§ What is being asked:
Among the entries below, how many lines include "icon"? Give the number alone.

--------------------------------------------------

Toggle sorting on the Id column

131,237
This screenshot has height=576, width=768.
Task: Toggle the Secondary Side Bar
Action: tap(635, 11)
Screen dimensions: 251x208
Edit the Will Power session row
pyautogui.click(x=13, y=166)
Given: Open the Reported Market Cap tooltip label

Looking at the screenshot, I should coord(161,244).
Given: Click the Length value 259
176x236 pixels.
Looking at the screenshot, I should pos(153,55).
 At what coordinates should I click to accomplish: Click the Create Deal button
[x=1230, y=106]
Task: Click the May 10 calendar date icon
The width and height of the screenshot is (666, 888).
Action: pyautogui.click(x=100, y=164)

--------------------------------------------------

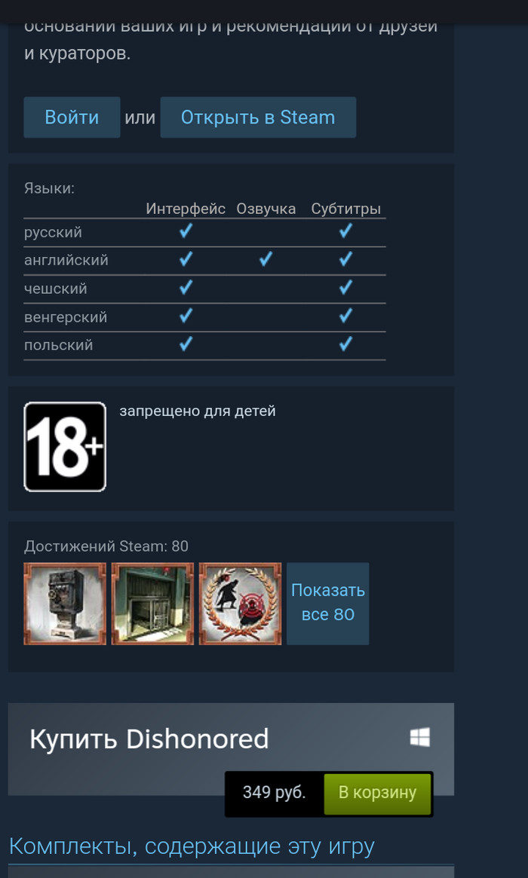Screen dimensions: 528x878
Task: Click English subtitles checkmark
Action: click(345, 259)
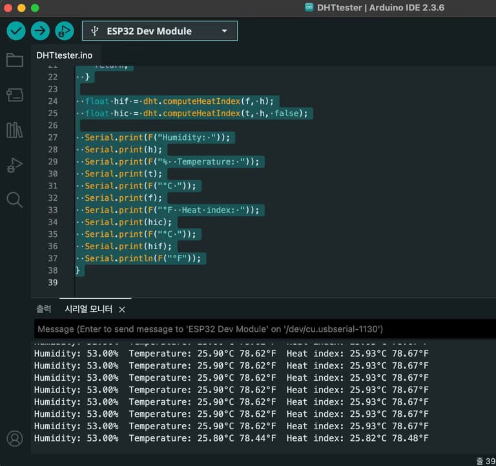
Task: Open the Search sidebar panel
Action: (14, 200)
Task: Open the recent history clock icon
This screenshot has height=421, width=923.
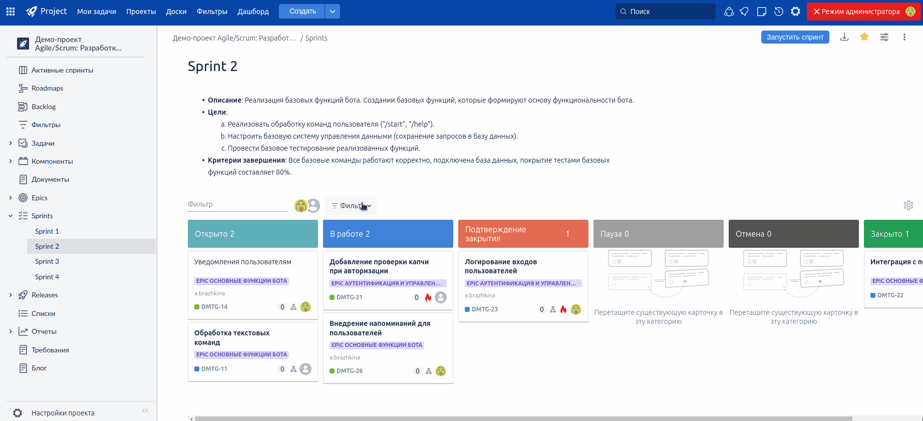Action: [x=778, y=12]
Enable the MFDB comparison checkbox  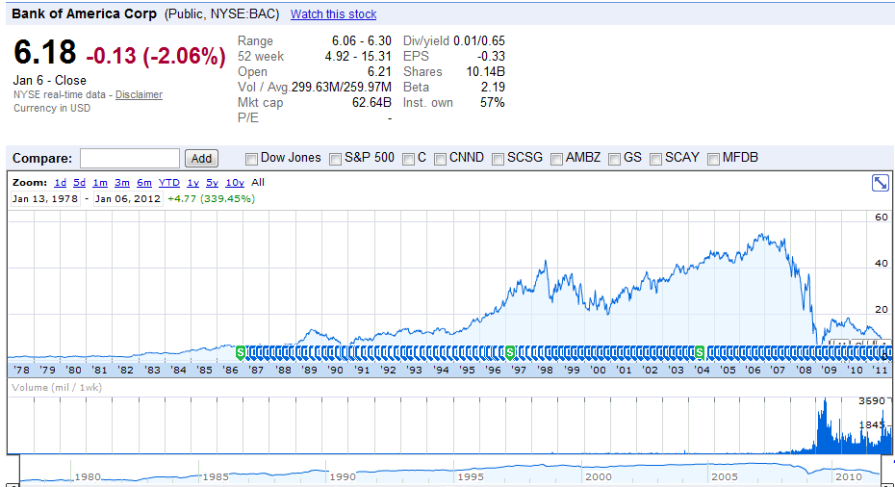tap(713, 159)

--------------------------------------------------

§ Solved problem:
2